Sometimes conversations with moronic people can provide plenty of material to write about. Recently, I found myself refuting a person who changed the topic every few minutes, contradicting himself many times throughout his rants. There is one subject we discussed which I want to explore here. At one point, the person demanded that I define what it means to be a human, and I described humans as consciousnesses in bipedal, mammalian bodies. All of the objections I received were asinine. I was immediately asked if people born without legs aren't people.
There is a sense in which I refer to myself as human and describe other beings like me as bearing the status of human as well. If a being has a body that is as similar to mine in terms of taxonomical physical structure as it can be, it will have two legs and walk upright, as I do. However, even humans born without legs are bipedal in that they would walk on two legs if they had legs to use. This is why one is perfectly rational to call humans bipedal creatures even though some humans might be born without legs or lose their legs post-birth.

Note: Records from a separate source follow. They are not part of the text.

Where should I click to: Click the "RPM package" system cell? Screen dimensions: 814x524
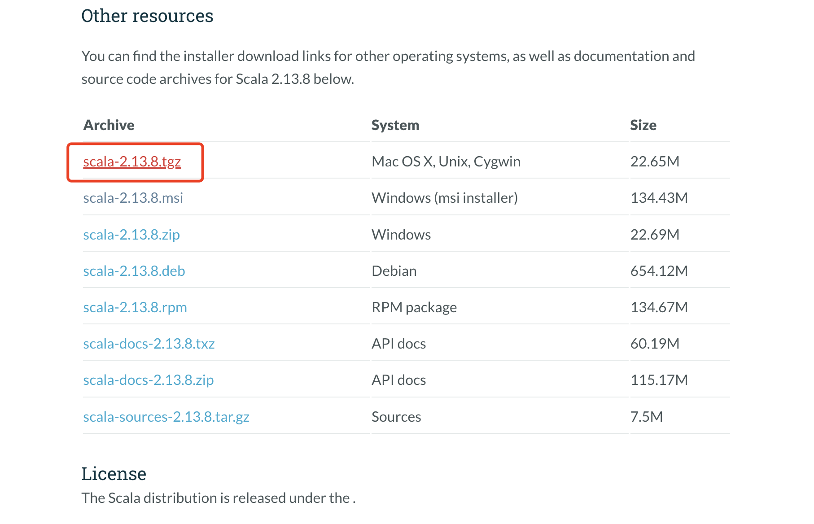pyautogui.click(x=414, y=307)
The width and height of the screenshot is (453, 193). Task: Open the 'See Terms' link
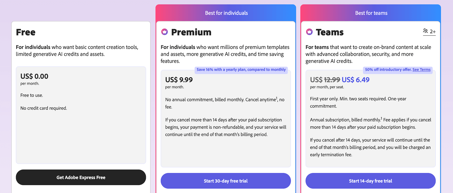[422, 69]
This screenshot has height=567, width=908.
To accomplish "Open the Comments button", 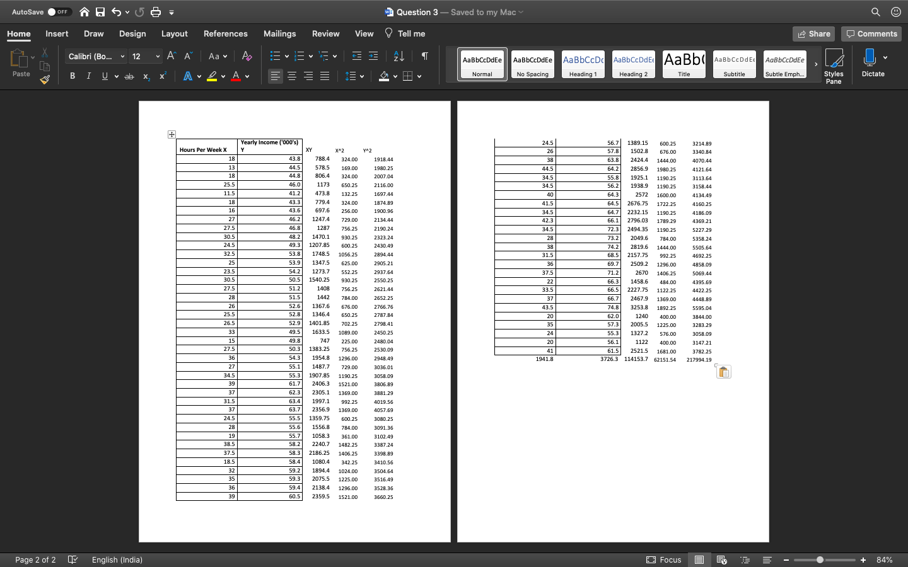I will (x=871, y=34).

Even further, to maintain consistency, the person in question would have to deny that dogs are quadrupeds, as if one cannot summarize the nature of dogs by emphasizing that most of them walk on all fours. At this point, he must resort to making purely arbitrary distinctions between different species, since all of them could be described as consciousnesses within bodies--but that definition alone does not account for the physical and physiological differences between the bodies of different creatures.
This fallacious slanderer proceeded to say that he knows which beings are persons because he has a "sense" of what beings are like him. Even if my definition was flawed, his is rooted in feelings! After erroneously accusing me of being inconsistent and irrational, he ultimately framed his definition of human around what triggers a subjective "sense" that another being can be placed in the same category as him.
In an ultimate sense, only a religious definition can capture the foundational essence of what makes all humans metaphysically human without delving into scientific taxonomy--all creatures who bear the image of God are human. Of course, this does not emphasize the specific physical nature of the human body. It doesn't need to. But from a biological perspective, it is a brute fact that humans are bipedal creatures.